ROME – Two new discoveries regarding Pope Pius XII are rekindling debate over the role of the wartime pontiff, including a letter suggesting he had earlier knowledge of the Holocaust than previously believed and a Nazi dagger presented to the pontiff by a repentant SS officer.

Both items were published in a Sunday insert of Corriere della Sera, Italy’s paper of record, after have been discovered by a researcher in the Vatican archives and made public with the encouragement of Vatican officials.

The yellowed letter, dated Dec. 14, 1942, was written by an anti-Nazi German Jesuit named Father Lothar König and addressed to the personal secretary of Pope Pius XII, another German cleric named Father Robert Leiber.

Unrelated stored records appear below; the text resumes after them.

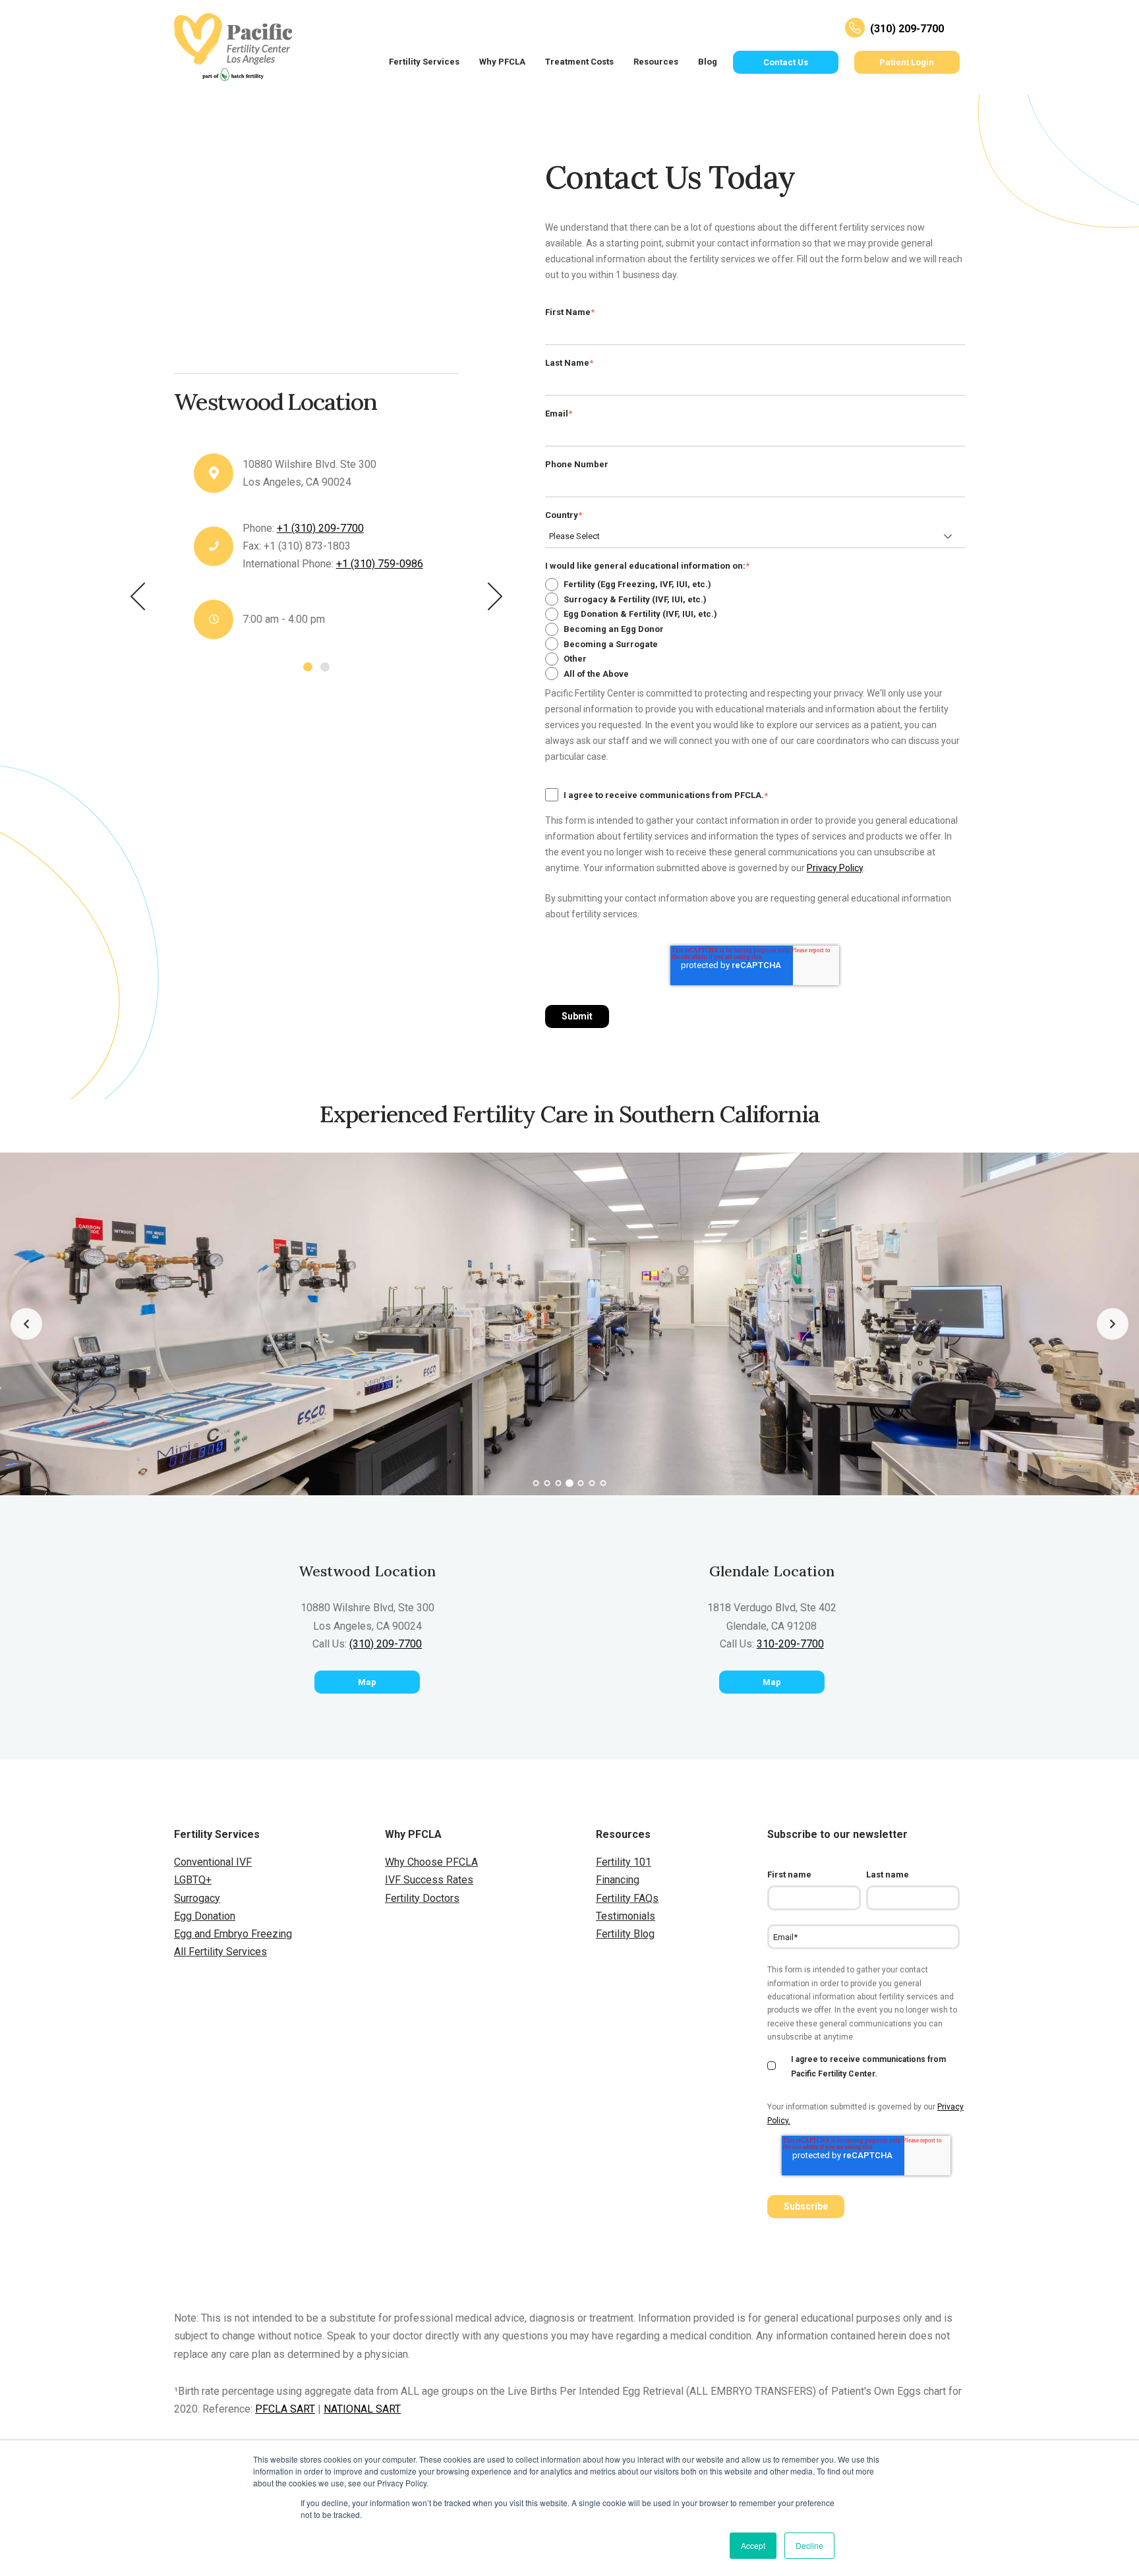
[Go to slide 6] (592, 1483)
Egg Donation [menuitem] (204, 1916)
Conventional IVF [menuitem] (213, 1862)
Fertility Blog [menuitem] (625, 1934)
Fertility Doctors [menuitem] (422, 1898)
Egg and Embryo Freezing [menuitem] (233, 1934)
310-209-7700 (790, 1644)
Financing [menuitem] (617, 1880)
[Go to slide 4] (569, 1483)
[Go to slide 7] (603, 1483)
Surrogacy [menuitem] (197, 1898)
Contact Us (785, 62)
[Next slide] (1112, 1324)
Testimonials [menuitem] (625, 1916)
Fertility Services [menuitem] (424, 62)
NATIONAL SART (362, 2409)
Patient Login (906, 62)
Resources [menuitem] (655, 62)
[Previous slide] (26, 1324)
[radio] (755, 584)
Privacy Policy (835, 868)
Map (367, 1682)
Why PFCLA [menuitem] (502, 62)
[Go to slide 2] (547, 1483)
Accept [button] (753, 2545)
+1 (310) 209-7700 (320, 528)
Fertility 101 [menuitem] (623, 1862)
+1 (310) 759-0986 (379, 564)
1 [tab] (307, 667)
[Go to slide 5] (581, 1483)
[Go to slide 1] (536, 1483)
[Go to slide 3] (559, 1483)
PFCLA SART (285, 2409)
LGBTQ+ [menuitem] (193, 1880)
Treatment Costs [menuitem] (579, 62)
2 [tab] (325, 667)
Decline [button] (809, 2545)
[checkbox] (755, 629)
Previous (137, 596)
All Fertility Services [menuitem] (220, 1951)
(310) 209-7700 (385, 1644)
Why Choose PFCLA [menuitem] (431, 1862)
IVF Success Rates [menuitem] (429, 1880)
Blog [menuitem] (707, 62)
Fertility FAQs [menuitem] (627, 1898)
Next (495, 596)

In the letter, König reports that an estimated 6,000 Jews and Poles were being killed every day at the Belzec concentration camp in what was then German-occupied Poland, today western Ukraine. König refers to the operation of “blast furnaces” at the camp, and also makes a passing mention of the Auschwitz and Dachau camps, referring to another report which, for the moment, has not been found.

The letter makes its more difficult to sustain, as some apologists for Pius XII have in the past, that the wartime pontiff did not explicitly and publicly condemn the Holocaust because he had only scattered and conflicting reports about the extent of the Nazi genocide.

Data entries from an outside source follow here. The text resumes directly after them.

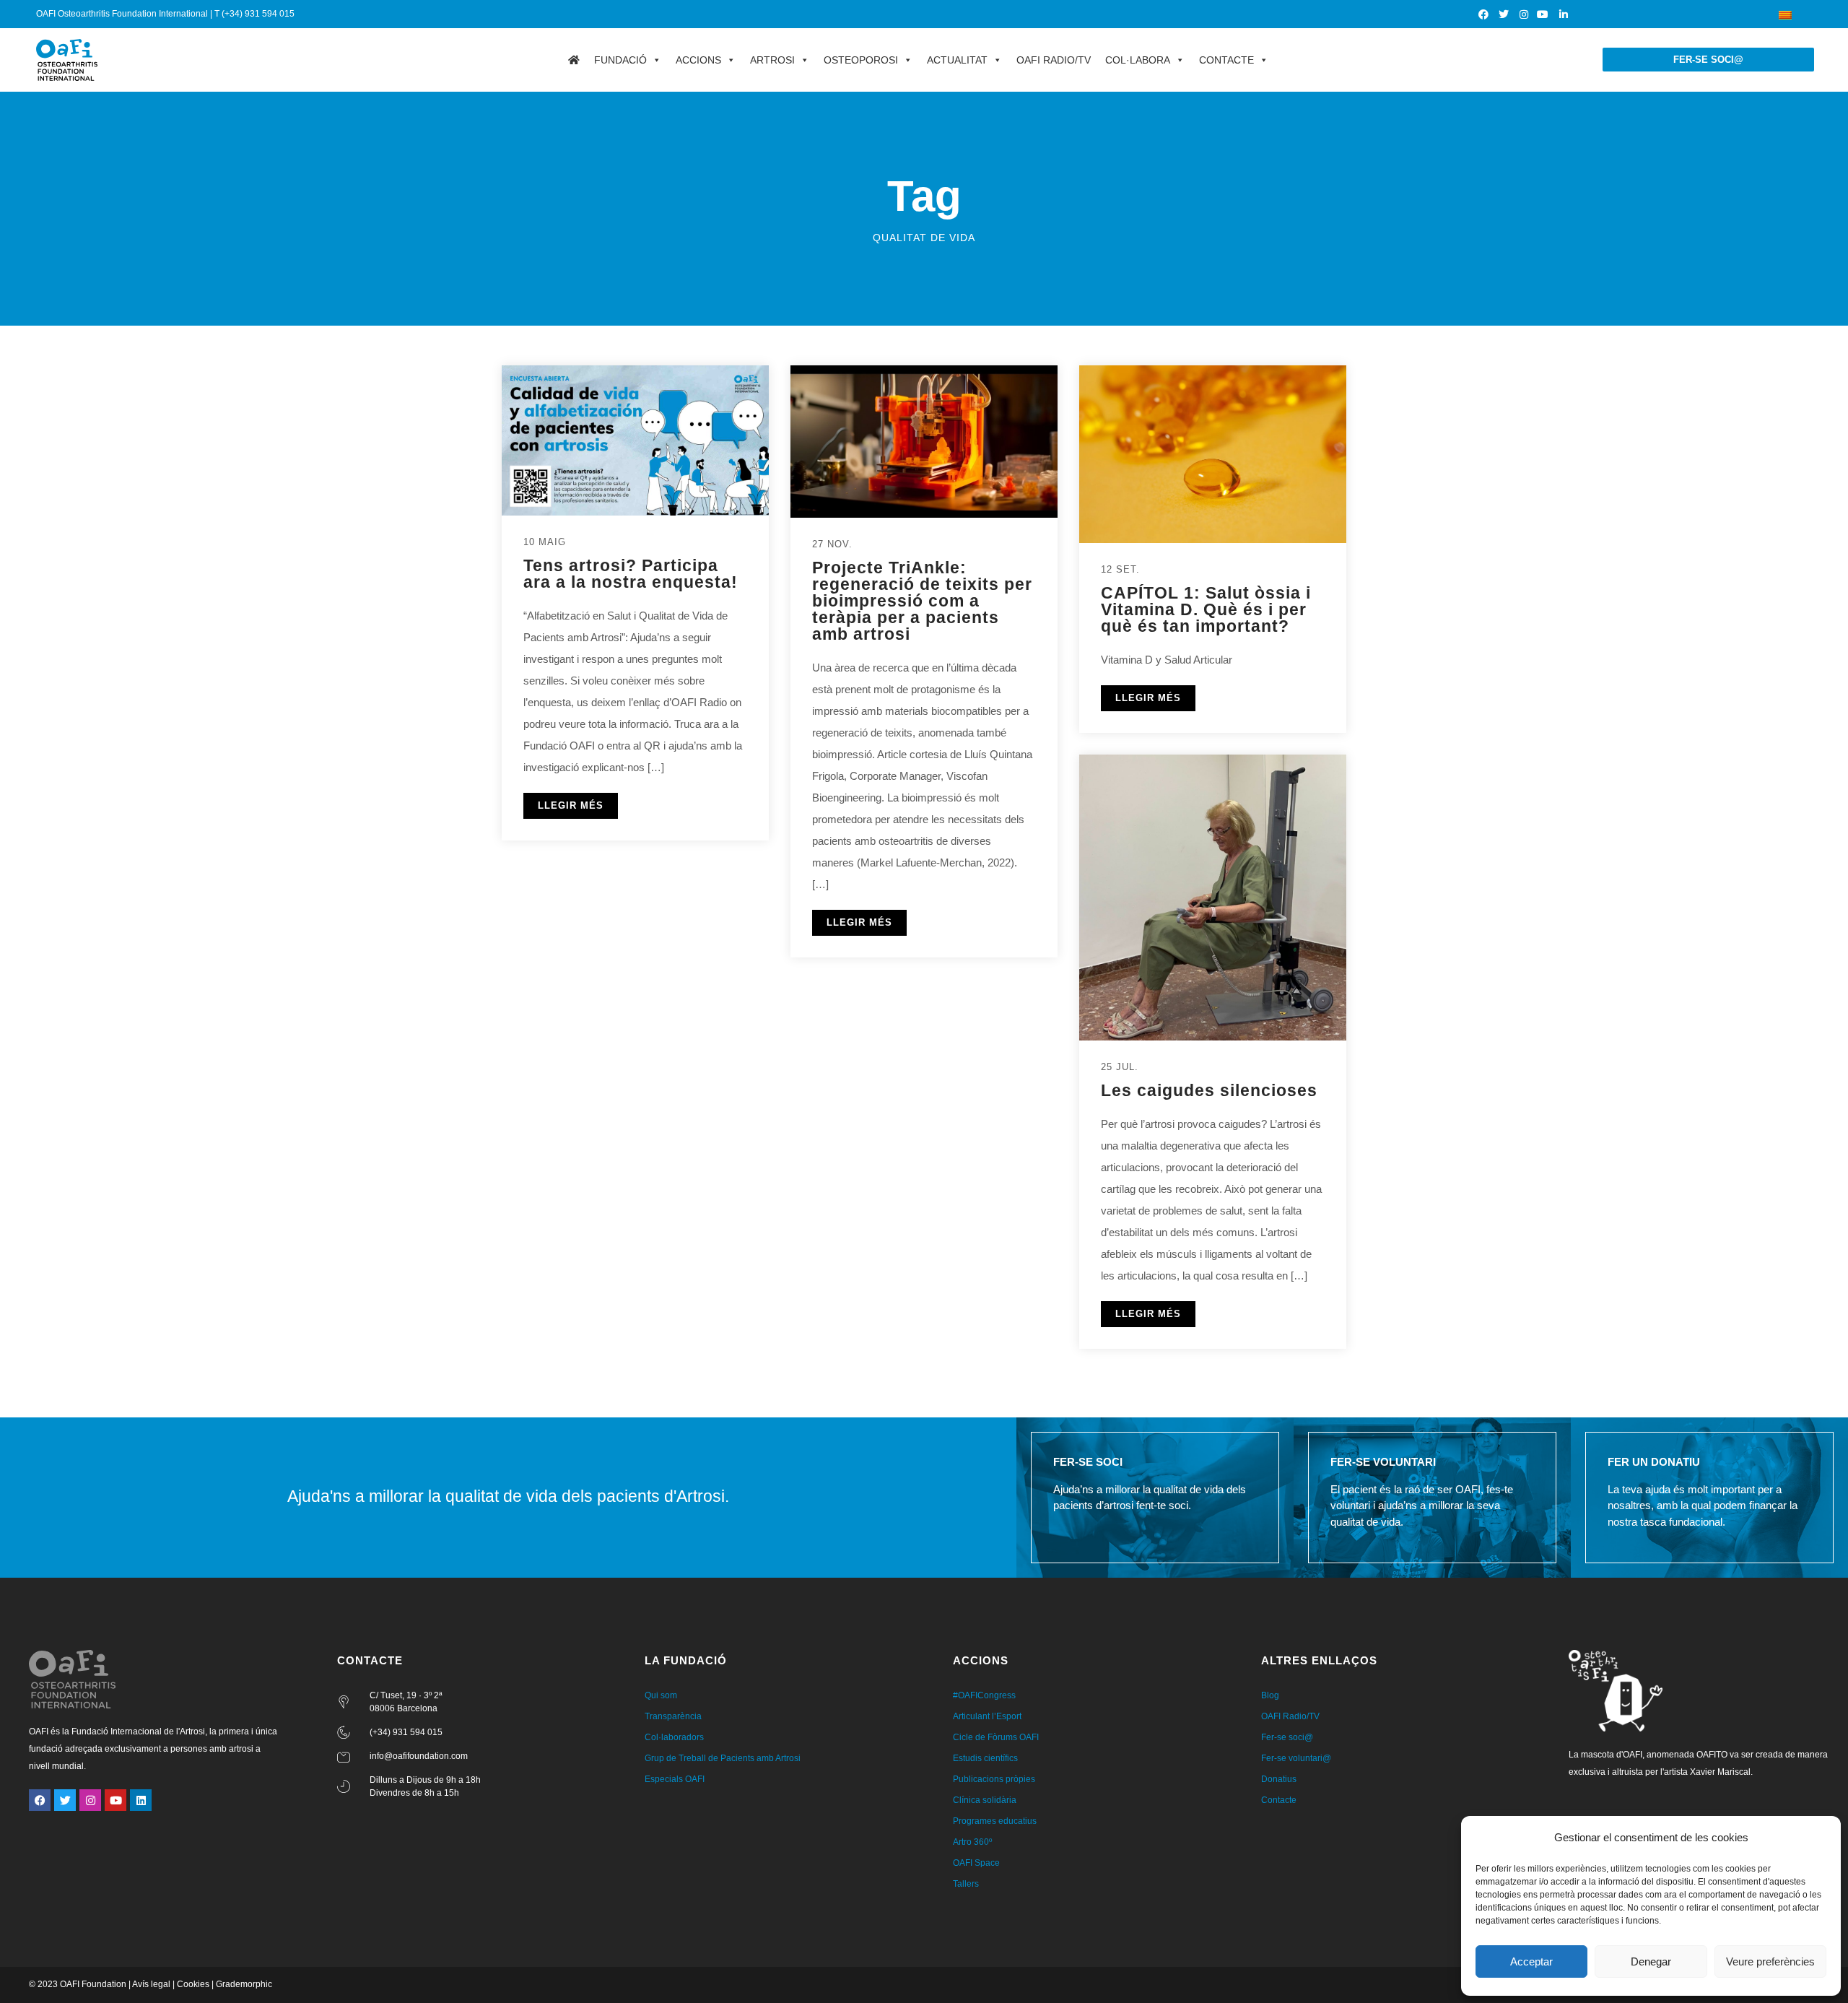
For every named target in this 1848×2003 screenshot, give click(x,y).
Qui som (661, 1695)
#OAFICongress (984, 1695)
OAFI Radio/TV (1053, 60)
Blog (1270, 1695)
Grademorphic (244, 1984)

The letter is part of a new trove of documents now available to researchers after Pope Francis decided in March 2000 to open all the archives from Pius XII’s reign, which ran from 1939 to 1958. Researcher Giovanni Coco, an official of the Vatican archives who discovered the letter, emphasized the importance of these materials.

“For a half-century, we’ve argued about indirect documents and sources,” Coco told Corriere della Sera. “Now we have direct sources, and others probably will emerge. We’re trying to render them as accessible as possible to everyone, so the terrible season in which Pius XII guided the Church can be understood.”

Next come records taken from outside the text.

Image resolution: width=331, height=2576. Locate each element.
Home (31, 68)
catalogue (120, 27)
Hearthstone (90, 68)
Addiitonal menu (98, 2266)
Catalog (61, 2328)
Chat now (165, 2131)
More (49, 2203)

“Everything must come out, without fears or prejudices,” Coco said.

In the same interview, Coco also revealed the existence of a dagger with the Nazi swastika which had been discovered in Pius XII’s private apartment after his death by his successor, Pope John XXIII. According to Coco, the new pope asked for an explanation of the dagger from then-Archbishop Angelo Dell’Acqua, who at the time was the substitute in the Secretariat of State, effectively the pope’s chief of staff.

Dell’Acqua in turn asked Sister Pascalina Lehnert, a German member of the Sisters of the Holy Cross who acted as Pius XII’s housekeeper and advisor from the period when the future pope was the Vatican’s ambassador in Bavaria in 1917 until his death. During the war years, Lehnert coordinated efforts to shelter Jews in church facilities on behalf of Pius XII.

Coco said that Lehnert explained that the dagger had been brought to a papal audience by an SS officer, who had planned to use it to attack the pontiff. Instead, Lehnert said, the SS officer had a change of heart and presented the dagger to the pope as a sign of repentance.

An image of the dagger was reproduced in the Corriere della Sera insert.

Over the years, critics of Pius XII have objected to what they describe as his “silence” on the Holocaust, while supporters claim he acted behind the scenes to save Jews and other Nazi victims. Asked to explain Pius XII’s discretion in terms of issuing public statements, Coco said that “several fears had an impact.”

Among those concerns, Coco said, was the concrete possibility of reprisals against Catholics in Poland should the pope directly condemn the operation of Nazi death camps on their territory.

“It would have meant severing relations with the bishops of a community already under the Nazi heel,” Coco said.

The researcher also acknowledged that anti-Semitism may have played a role.

“In a large part of the Vatican world, prejudice against Jews stagnated, not only on a religious level, but sometimes also anti-Semitic,” Coco said.

The 1942 letter is part of a broader set of papers from Pius XII’s papacy set to be published by the Vatican archives today. It will also likely be discussed at an Oct. 9-11 international conference at Rome’s Jesuit-run Gregorian University titled, “The new documents from the pontificate of Pous XII and their significance for Jewish-Christian relations.”